What Qualitative Findings Look Like
Qualitative findings are organized around themes — patterns of meaning across participant responses. You do not use p-values; you use quotes, rich description, and transparent analysis. The chapter still answers your research questions — it just does so through participant voice rather than statistics.
Basic Structure for Qualitative Findings
- Overview of participants — who they were, how many, how data were collected (interviews, focus groups, documents).
- Coding and theme development — your approach (e.g., Braun & Clarke thematic analysis), software used (e.g., NVivo).
- Themes presented — each theme includes a definition, supporting quotes, and interpretive narrative.
- Unexpected findings — themes you did not anticipate.
- Summary of themes — often as a table.
Overview of Participants
Table 4.4 — Participant Demographics (Qualitative Strand, N = 21)
| Pseudonym | Age | Discipline | Dissertation Stage | Used Support |
|---|---|---|---|---|
| Sarah | 34 | Education | Chapter 4 | Yes |
| Marcus | 29 | Public Health | Proposal Defense | Yes |
| Aisha | 41 | Business | Final Defense | No |
| Daniel | 27 | Engineering | Chapter 2 | Yes |
Describing Your Coding Process
Describe your analytic process transparently. Name the method (e.g., reflexive thematic analysis, grounded theory, content analysis). Mention software (NVivo, ATLAS.ti, MAXQDA, or manual coding).
"Interview transcripts were analyzed using Braun and Clarke's (2006) six-phase thematic analysis: familiarization, initial coding, theme generation, theme review, theme definition, and write-up. Coding was conducted in NVivo 14. Initial codes (e.g., 'advisor not responding,' 'peer accountability,' 'imposter syndrome') were grouped into candidate themes, which were then refined through iterative discussion with a peer debriefer."
Presenting Themes
For each theme, provide:
- Theme name (clear and evocative)
- Definition (what this theme captures)
- Supporting quotes (with pseudonyms)
- Interpretive commentary (still descriptive — save deep interpretation for Chapter 5)
Theme 1: Navigating Committee Feedback
Definition: Participants described the challenge of interpreting and acting on feedback from multiple committee members, often receiving contradictory or vague comments.
"My chair would say 'tighten the methodology,' and my second reader would say 'expand the methodology.' I literally didn't know whose advice to follow." (Sarah, interview)

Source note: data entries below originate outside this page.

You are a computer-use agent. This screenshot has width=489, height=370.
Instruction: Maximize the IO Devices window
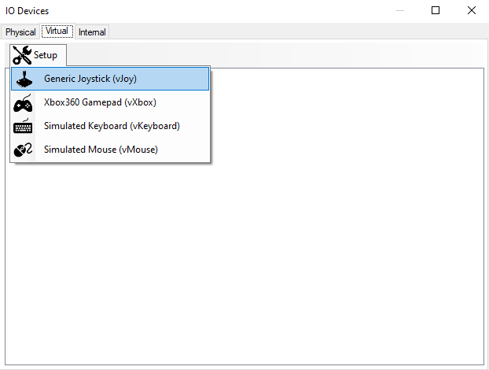point(436,11)
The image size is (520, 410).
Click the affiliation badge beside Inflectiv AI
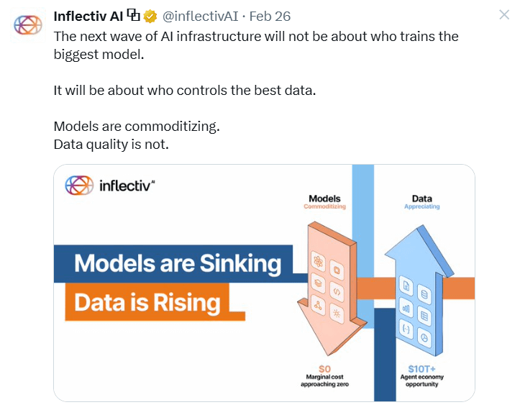click(x=134, y=15)
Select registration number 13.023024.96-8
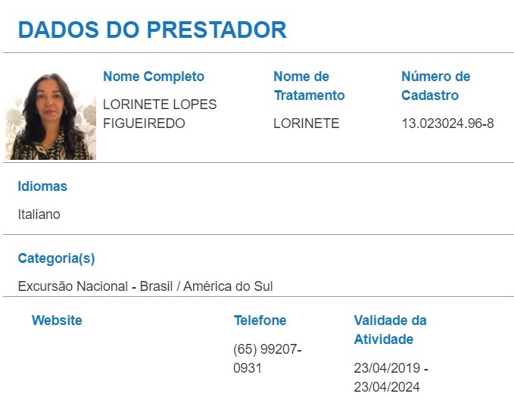The image size is (514, 400). click(448, 123)
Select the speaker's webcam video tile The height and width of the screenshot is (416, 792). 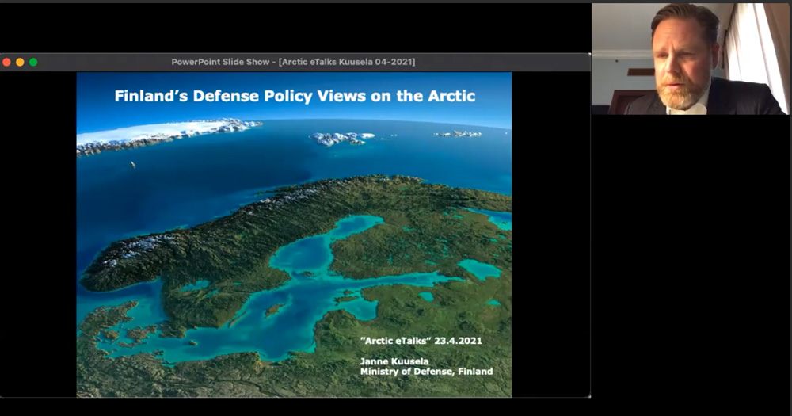[690, 59]
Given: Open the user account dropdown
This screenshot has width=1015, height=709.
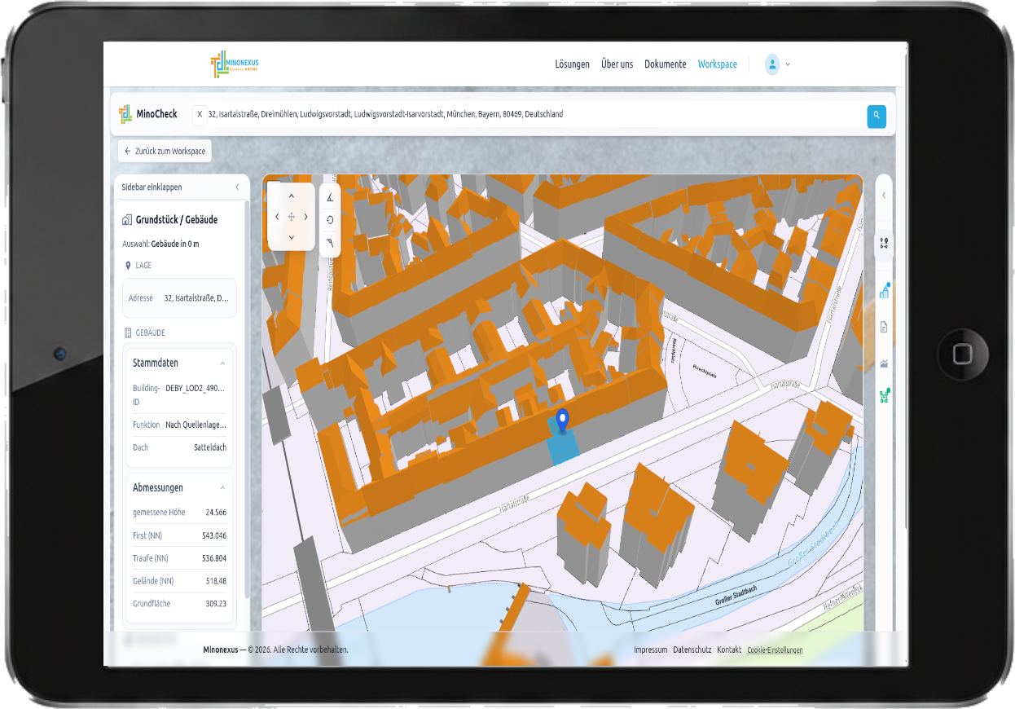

Theme 2: The Value of Accountability
Definition: Participants emphasized that external accountability — through writing partners, coaches, or scheduled deadlines — broke procrastination cycles.
"Once I had someone expecting a draft on Friday, I actually wrote on Wednesday and Thursday. Without that, I'd just stare at the screen." (Marcus, interview)
Summary Table of Themes
Table 4.5 — Summary of Themes and Subthemes
| Theme | Subthemes |
|---|---|
| Navigating committee feedback | Interpreting vague comments, managing contradictory requests, reducing emotional defensiveness |
| The value of accountability | Breaking procrastination cycles, external deadlines, guilt reduction |
| Time management | Work-life balance, weekend warrior trap, lost momentum |
Using Participant Quotes Well
Use direct quotes generously. Each quote should include:
- A pseudonym (never real names)
- The data source (interview, focus group, journal entry)
- Quotation marks for short quotes; block indentation for longer ones
- Brief context if needed
Reporting Unexpected Qualitative Findings
Serendipitous themes are often the most interesting. Name them, define them, and present supporting evidence — even if they were not part of your original interview protocol.
Common Mistakes
- Stringing quotes together without analytic narrative.
- Counting quotes as if they were statistics ("seven participants said…").
- Forgetting to define themes before presenting them.
- Skipping the description of your coding process.
Frequently Asked Questions
How many quotes per theme are enough?
Typically 2–4 strong quotes per theme — enough to demonstrate the pattern across participants without overwhelming the reader. Quality beats quantity.
How do I anonymize participants?
Use pseudonyms and remove identifying details (specific job titles, institution names, distinctive demographics). Note your anonymization approach in Chapter 3.